*What is required*
From the line with "Screen dimensions: 271x271" to the final line of the records, reproduce every line exactly and only those lines.

(Stored data)
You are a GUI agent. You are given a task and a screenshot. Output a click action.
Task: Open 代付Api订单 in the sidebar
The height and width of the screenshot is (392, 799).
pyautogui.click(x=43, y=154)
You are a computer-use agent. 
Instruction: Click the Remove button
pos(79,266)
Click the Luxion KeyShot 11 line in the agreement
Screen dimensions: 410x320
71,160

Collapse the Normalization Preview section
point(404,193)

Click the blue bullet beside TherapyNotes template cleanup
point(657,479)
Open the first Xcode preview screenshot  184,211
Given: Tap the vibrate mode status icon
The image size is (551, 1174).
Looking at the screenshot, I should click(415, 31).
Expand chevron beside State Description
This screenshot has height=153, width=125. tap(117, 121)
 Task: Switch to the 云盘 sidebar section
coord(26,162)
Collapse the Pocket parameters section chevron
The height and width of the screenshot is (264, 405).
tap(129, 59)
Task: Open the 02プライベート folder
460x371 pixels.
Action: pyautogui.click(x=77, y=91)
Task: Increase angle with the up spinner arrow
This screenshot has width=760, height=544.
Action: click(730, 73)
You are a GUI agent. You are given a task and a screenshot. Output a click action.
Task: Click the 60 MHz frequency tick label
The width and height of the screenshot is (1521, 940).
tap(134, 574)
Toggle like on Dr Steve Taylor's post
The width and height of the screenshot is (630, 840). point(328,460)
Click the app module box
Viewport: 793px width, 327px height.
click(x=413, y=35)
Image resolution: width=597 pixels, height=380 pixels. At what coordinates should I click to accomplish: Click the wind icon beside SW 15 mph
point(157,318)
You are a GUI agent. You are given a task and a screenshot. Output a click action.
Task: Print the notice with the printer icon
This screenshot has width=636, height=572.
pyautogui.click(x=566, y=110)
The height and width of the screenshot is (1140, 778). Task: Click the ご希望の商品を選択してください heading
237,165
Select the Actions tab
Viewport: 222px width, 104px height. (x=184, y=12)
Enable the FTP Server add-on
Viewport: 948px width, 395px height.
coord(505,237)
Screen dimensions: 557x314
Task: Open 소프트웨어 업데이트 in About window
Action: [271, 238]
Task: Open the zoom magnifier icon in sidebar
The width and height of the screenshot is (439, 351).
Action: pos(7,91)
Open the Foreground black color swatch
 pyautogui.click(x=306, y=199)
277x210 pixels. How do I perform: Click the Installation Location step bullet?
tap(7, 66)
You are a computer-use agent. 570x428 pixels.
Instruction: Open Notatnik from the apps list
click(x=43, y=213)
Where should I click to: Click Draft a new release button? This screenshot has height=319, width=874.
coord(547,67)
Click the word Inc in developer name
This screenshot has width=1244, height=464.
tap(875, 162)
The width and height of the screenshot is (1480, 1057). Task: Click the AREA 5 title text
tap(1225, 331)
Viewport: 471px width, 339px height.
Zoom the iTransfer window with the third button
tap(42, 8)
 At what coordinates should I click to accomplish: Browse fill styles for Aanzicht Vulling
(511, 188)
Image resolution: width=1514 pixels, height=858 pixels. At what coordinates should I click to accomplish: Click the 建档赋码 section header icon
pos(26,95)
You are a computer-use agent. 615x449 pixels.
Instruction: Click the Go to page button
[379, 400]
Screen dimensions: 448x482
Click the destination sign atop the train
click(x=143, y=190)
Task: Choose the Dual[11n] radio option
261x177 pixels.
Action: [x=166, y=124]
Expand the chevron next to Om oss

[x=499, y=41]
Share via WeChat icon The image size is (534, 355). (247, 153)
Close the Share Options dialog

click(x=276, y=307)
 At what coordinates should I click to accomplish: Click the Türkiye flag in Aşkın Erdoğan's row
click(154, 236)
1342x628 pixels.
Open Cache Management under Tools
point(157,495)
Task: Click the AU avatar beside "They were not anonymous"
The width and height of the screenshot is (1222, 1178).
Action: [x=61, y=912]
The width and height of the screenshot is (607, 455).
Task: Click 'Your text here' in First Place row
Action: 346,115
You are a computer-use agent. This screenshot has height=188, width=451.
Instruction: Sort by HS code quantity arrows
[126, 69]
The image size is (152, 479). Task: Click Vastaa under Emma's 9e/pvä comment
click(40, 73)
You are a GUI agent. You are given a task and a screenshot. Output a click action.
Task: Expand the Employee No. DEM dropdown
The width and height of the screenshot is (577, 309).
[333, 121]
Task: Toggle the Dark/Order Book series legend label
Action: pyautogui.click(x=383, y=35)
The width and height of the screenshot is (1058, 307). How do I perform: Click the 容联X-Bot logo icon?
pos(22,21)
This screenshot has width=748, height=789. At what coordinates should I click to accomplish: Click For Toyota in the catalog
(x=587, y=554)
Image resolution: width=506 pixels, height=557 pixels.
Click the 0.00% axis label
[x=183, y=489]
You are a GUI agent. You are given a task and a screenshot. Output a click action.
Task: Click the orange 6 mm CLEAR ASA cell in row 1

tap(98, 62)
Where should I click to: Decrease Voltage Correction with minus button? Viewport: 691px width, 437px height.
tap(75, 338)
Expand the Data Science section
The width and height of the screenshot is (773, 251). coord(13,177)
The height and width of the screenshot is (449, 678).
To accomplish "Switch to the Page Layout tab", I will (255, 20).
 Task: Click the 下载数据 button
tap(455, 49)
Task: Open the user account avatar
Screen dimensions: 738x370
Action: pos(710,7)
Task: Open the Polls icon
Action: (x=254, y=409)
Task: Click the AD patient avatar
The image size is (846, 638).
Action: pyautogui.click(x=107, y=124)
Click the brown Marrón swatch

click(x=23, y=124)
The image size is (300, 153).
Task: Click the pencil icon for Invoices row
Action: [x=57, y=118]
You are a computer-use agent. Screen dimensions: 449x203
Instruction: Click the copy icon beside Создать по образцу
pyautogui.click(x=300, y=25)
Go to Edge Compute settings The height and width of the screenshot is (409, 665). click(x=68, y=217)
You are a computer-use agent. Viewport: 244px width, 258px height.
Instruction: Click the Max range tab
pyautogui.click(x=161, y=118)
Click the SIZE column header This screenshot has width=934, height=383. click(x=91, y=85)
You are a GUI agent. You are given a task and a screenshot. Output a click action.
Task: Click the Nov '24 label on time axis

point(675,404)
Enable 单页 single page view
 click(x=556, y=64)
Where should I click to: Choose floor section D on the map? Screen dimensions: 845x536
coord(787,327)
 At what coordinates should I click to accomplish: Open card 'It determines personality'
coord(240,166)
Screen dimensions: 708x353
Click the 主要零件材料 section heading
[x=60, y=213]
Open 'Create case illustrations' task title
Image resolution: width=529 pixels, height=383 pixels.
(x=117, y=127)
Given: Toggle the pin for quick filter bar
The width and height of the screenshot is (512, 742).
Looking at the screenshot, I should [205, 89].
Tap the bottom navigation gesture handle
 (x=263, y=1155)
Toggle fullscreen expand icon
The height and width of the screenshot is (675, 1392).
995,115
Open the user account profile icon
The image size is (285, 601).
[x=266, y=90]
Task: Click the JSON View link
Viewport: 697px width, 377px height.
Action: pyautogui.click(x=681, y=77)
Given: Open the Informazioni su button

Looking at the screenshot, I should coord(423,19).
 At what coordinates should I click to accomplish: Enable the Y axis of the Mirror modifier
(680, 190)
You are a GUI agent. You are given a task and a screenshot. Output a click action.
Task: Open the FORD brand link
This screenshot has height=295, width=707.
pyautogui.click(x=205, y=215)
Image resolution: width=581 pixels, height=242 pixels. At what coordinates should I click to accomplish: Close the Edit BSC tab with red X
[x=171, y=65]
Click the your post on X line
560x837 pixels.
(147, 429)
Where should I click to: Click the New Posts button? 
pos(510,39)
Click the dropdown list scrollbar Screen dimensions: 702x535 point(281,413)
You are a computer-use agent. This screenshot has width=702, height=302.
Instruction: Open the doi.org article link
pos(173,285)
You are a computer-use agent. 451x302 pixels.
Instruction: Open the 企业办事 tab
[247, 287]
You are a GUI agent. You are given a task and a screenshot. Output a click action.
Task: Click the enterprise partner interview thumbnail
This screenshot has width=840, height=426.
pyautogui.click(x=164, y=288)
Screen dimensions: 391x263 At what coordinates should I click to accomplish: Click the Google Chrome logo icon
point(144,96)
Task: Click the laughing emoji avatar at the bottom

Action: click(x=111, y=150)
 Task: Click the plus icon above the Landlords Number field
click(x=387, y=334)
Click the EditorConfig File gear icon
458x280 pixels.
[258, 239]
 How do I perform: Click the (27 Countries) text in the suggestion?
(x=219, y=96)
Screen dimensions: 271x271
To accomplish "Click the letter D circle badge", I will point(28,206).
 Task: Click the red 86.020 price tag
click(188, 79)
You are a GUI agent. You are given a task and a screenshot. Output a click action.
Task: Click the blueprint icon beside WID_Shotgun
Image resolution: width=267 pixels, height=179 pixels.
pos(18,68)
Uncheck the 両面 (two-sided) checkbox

*Result of this task*
Screen dimensions: 271x271
To accomplish "Click the letter D circle badge", I will point(28,206).
 Task: Click the red 86.020 price tag
click(188, 79)
You are a GUI agent. You are given a task and a screenshot. Output a click action.
Task: Click the blueprint icon beside WID_Shotgun
Image resolution: width=267 pixels, height=179 pixels.
pos(18,68)
Uncheck the 両面 (two-sided) checkbox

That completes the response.